Задание:
В каком году, согласно тексту об оптике XVII века, Оле Рёмер получил первую оценку скорости света?

Предоставленный текст:
-------------------------

В области древней науки оптики в XVII веке был совершён целый ряд фундаментальных открытий. Был наконец сформулирован правильный закон преломления света (Снеллиус, 1621 год), а Ферма открыл основополагающий для геометрической оптики вариационный принцип[59]. В 1676 году Оле Рёмер получил первую оценку скорости света. Итальянский физик Гримальди обнаружил явления интерференции и дифракции света (опубликовано посмертно, в 1665 году), в 1668 году было открыто двойное лучепреломление, а в 1678 году — поляризация света (Гюйгенс)[59].
Продолжались споры сторонников корпускулярной и волновой природы света. Гюйгенс в «Трактате о свете» построил первую качественную и отчасти математическую модель световых волн — ещё несовершенную, так как она не могла объяснить ни дифракции, ни прямолинейного распространения света. Главным достижением Гюйгенса стал «принцип Гюйгенса», лежащий в основе волновой оптики — он наглядно объясняет ход распространения волны[60].
Важным этапом в развитии оптики и астрономии стало создание Ньютоном первого зеркального телескопа (рефлектора) с вогнутым сферическим зеркалом: в нём, в отличие от чисто линзовых телескопов, отсутствовала хроматическая аберрация. Ньютон также опубликовал теорию цветности, хорошо проверенную на опытах, и доказал, что белый солнечный свет есть наложение разноцветных составляющих. Свои представления о свойствах света (не отвлекаясь на гипотезы о его природе) Ньютон изложил в капитальной монографии «Оптика» (1704), на столетие определившей развитие этой науки[61].

-------------------------

Предоставленные строки:
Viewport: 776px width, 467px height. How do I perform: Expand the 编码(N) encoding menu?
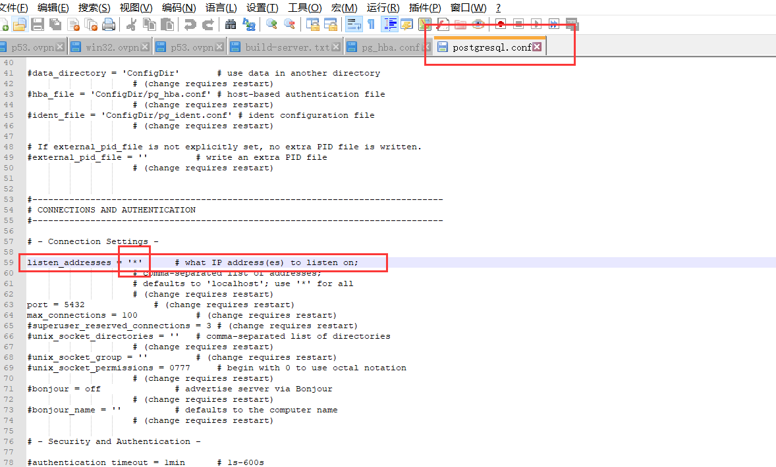point(179,8)
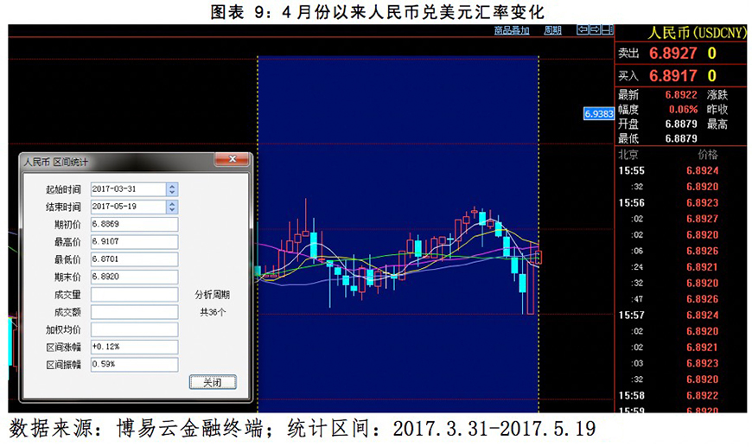
Task: Click the 6.9383 price label on chart axis
Action: (x=598, y=113)

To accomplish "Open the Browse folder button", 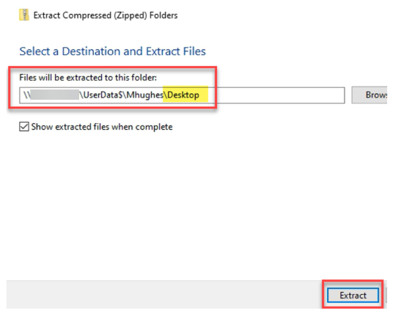I will 370,95.
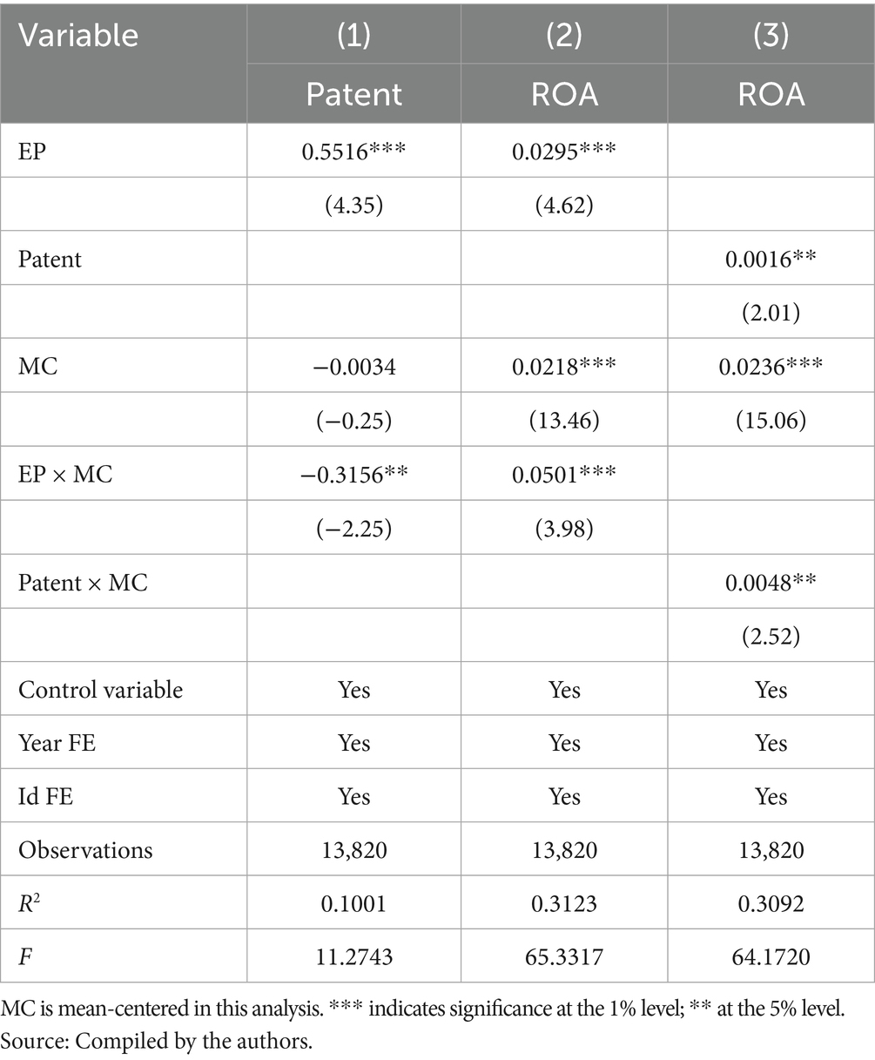This screenshot has width=875, height=1060.
Task: Select the 0.0048** coefficient cell
Action: pos(771,583)
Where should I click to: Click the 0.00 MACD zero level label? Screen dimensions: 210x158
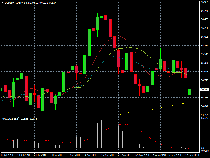pyautogui.click(x=203, y=148)
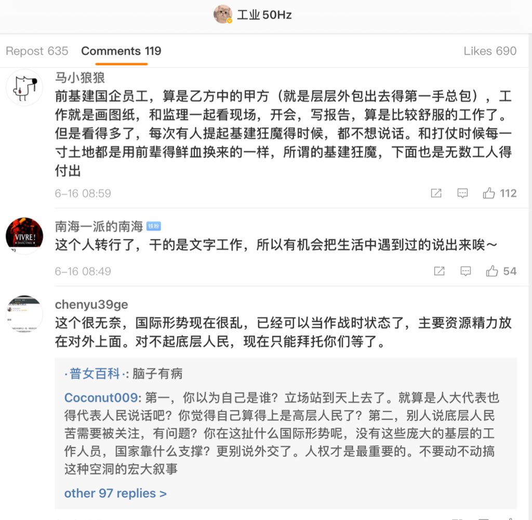Viewport: 532px width, 520px height.
Task: Share 南海一派的南海's comment
Action: (x=439, y=271)
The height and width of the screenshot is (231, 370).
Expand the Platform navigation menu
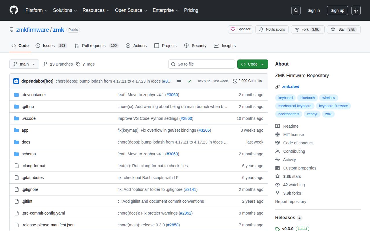click(x=36, y=10)
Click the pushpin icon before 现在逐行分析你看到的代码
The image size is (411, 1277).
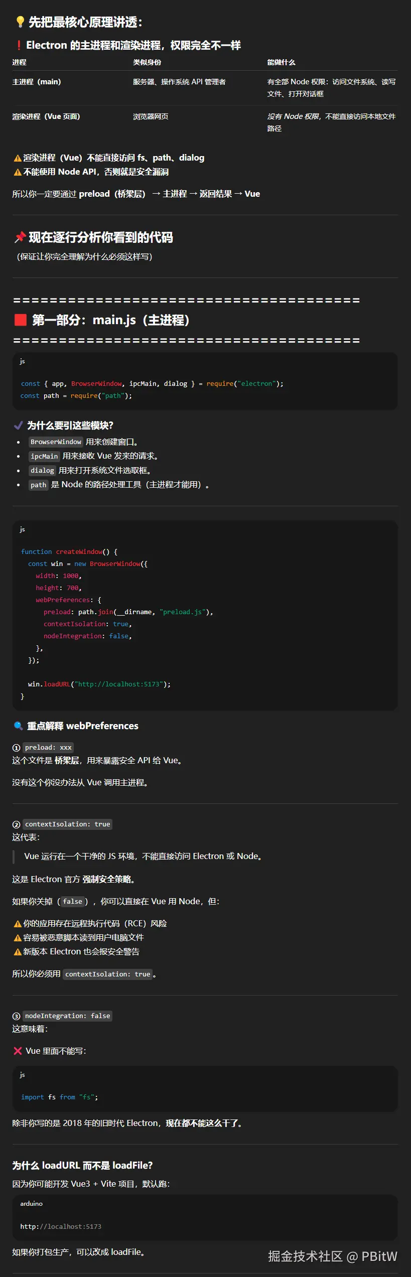[20, 237]
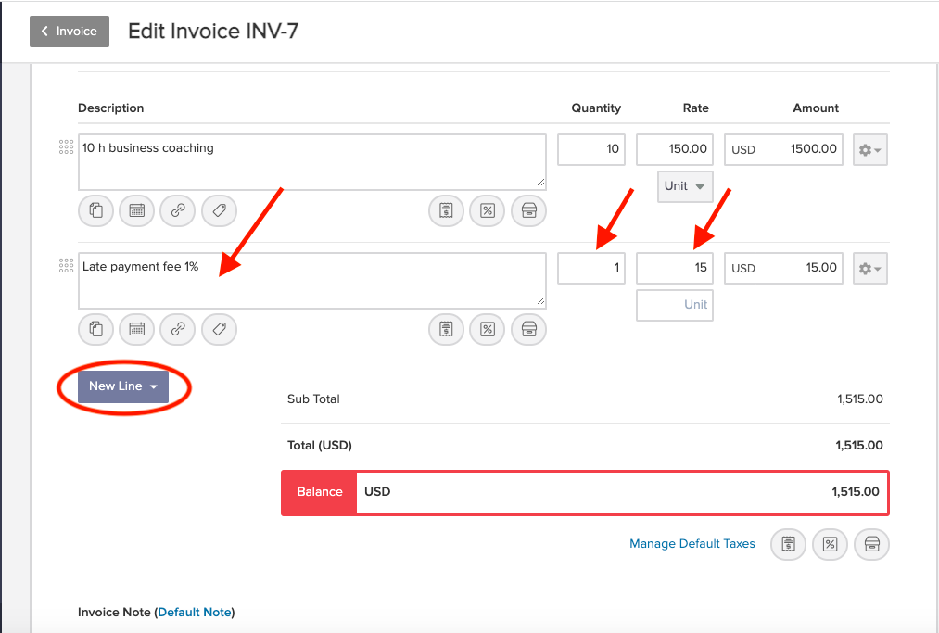Click the New Line button
The width and height of the screenshot is (939, 633).
coord(114,386)
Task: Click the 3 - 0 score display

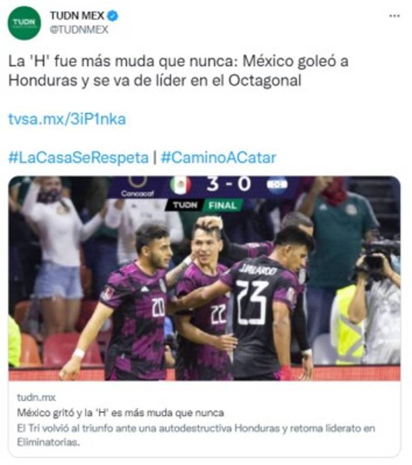Action: point(228,184)
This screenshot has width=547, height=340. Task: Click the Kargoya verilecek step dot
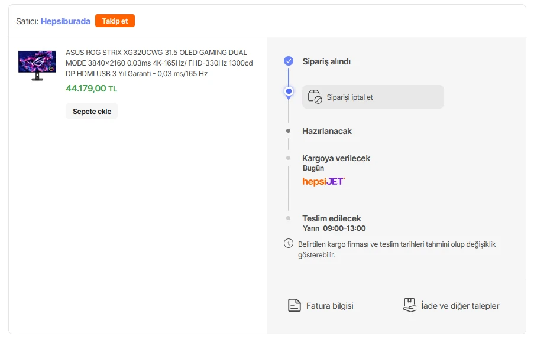(x=288, y=158)
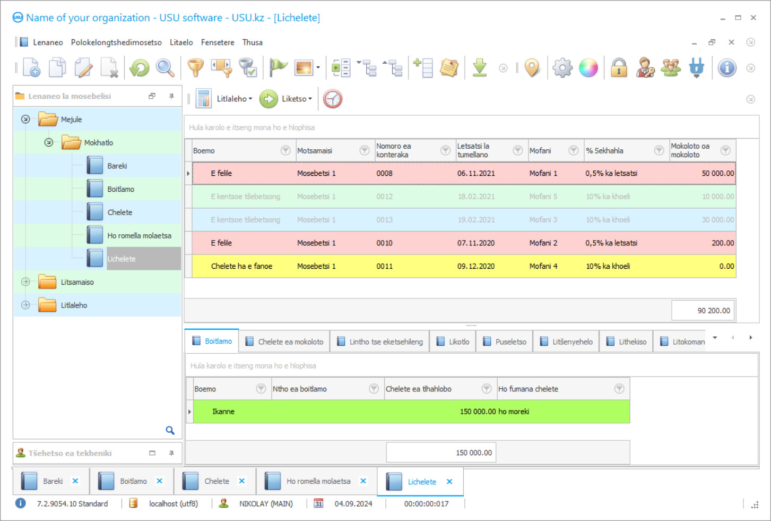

-------------------------

Ответ к заданию:
В 1676 году.